Tuesday, October 17, 2006

Reviving the E-Book?

I have never been a big fan of the idea of the e-book. While I appreciate making the information contained in books available electronically, the idea of reading a book as such in electronic format just doesn't appeal to me. Last week, however, the New York Times reviewed a new product from Sony designed to win over e-skeptics such as myself:

What distinguishes Sony’s effort from all the failed e-book readers of years gone by, however, is the screen.

The Reader employs a remarkable new display technology from a company called E Ink. Sandwiched between layers of plastic film are millions of transparent, nearly microscopic liquid-filled spheres. White and black particles float inside them, as though inside the world’s tiniest snow globes. Depending on how the electrical charge is applied to the plastic film, either the black or white particles rise to the top of the little spheres, forming crisp patterns of black and white.

The result looks like ink on light gray paper. The “ink” is so close to the surface of the screen, it looks as if it’s been printed there. The reading experience is pleasant, natural and nothing like reading a computer screen.

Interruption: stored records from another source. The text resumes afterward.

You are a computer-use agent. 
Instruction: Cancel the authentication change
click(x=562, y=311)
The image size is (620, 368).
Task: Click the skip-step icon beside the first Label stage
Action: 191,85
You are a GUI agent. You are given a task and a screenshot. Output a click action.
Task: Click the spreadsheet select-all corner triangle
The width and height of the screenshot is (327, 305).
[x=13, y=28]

Essentially, then, this new product allows you to read an e-book as if it was in paper. While this sounds kind of cool, I think writer David Pogue gets it right with his conclusion:

Is that it, then? Is the paper book doomed? Was it only a transitional gadget, a placeholder that came between stone tablets and e-books?

Not any time soon. The Sony Reader is an impressive achievement, and an important step toward a convenient alternative to bound books. It will make certain niche groups very happy: gadget freaks, lawyers with massive document stashes, doctors and pilots who check hefty reference texts, high school students with 35-pound backpacks and anyone who likes to read by the pool for 20 weeks at a time.

The masses, however, may continue to prefer the more established portable-document format. Those older reading machines never run out of power, cost about 2 percent as much and don’t break when dropped. You know: p-books.



Count me with the masses on this one. E-books can be useful under certain circumstances, but aren't really needed by most people. After all, if the only way to make e-books truly readable is to simulate the experience of reading a paper book, then why not just stick with the latter?

1 Comments:

Anonymous Jen. said...

Thought you might be interested in this -- author Robert J. Sawyer presents a critical review of the Sony ebook reader from the perspective of someone who really does want the idea to work:

http://sfwriter.com/2006/10/more-on-ebooks.html

He talks about what he likes about the idea in general, and also what he doesn't like about this one in specific, and about what he perceives as the mistakes made by their marketers.

IMO, readers seem to be a much more useful tool for someone who travels a lot, as he does, than for someone who doesn't.

p.s. Hi from Michigan. Yep, the whole state.